In a research lab setting, we commonly look at previous studies that would be similar to our proposed study and calculate the effect size for that study (which is sometimes directly stated in the research paper). First, it is important to decide which statistical test you would choose (t-tests, ANOVA, etc.) and then find a previous study that is similar to yours, which also used that statistical test. Based on the previous study's effect size and statistical test, we use G*Power to calculate the sample size we would need for at least 80% statistical power. If the effect size is unknown, then one could assume a small effect size. Lastly, it is common to add a few extra samples just in case some samples do not complete the study.
Link to download G*Power software (free): https://www.psychologie.hhu.de/arbeitsgruppen/allgemeine-psychologie-und-arbeitspsychologie/gpower.html
Statistical sampling is required for design verification and validations. If you have worked for a company or written protocols in the past - how have you explained or ensured that the sampling plan and statistical approach you have taken has been sufficient?

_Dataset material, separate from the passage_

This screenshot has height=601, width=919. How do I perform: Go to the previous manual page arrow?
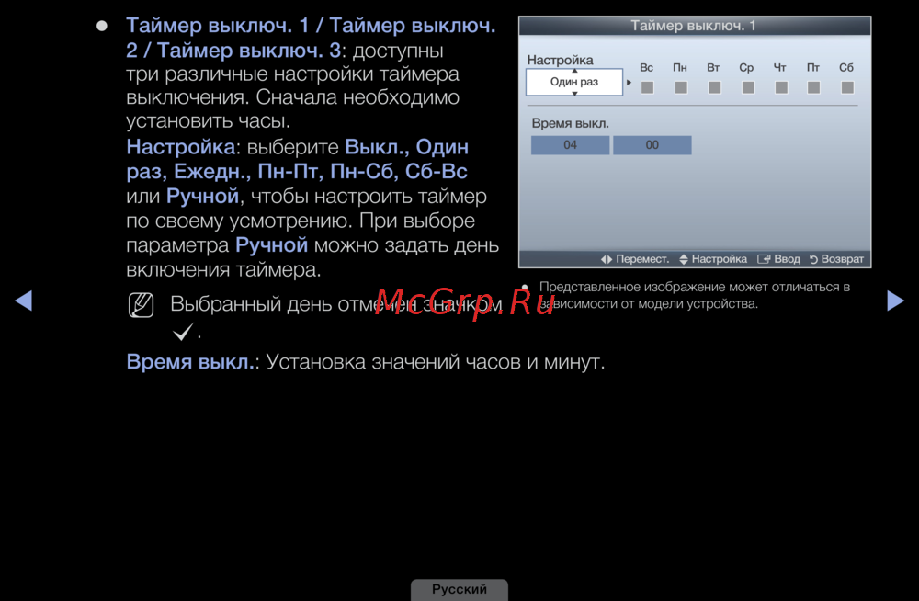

For myself, I have written validation protocols in the past and usually it depends on the extent of the validation if it is minor or critical or variable or attribute data we are measuring. From there we look at 90% reliability and 90% confidence (example) and determine how many samples we need based on that. The acceptance criteria for the test comes afterward along with the statistical analysis. This is a very basic and high level approach. I'm curious as to how people approach the reasoning and explanation behind the amount of samples they choose for verification and validation.
When working as a Biomedical Engineering Technician for an international company, one of my customers was using the Elisa device irresponsibly. Meaning they were not doing daily cleaning and maintenance procedures; thus, it caused the device to have false-positive results and eventually burned the motors of some of the modules within the device. Although it functioned in my first attempt to fix the device, it was still giving false-positive results. What I did was, I basically checked, repaired, or changed every little module that has exposure to patient fluids. After that, to make sure we don't get false-positive results, I stayed there for a month, going to the hospital every morning and leaving every night with the lab technicians and recording everything they did with the device. Corrected them from time to time about how they need to use it etc. Within that time, I took the results from all of the patients, plus my own testing patients that tI know the results of(either positive or negative for the test and used them as my control group), and I did 1 sample and 2 sample T-tests to validate the results of the testing procedure of the device. After making sure, the device was functional, I returned to my home city and my office.
I have also used reliability and confidence to determine sample sizes for testing during validations. I have also used AQL (acceptable quality limits) sampling when doing additional testing to mitigate risks observed with processed non conforming products. We also use AQL sampling on incoming lots of materials for processing. All our material lots are inspected and in some cases tested so AQL is used to decide on how many to test.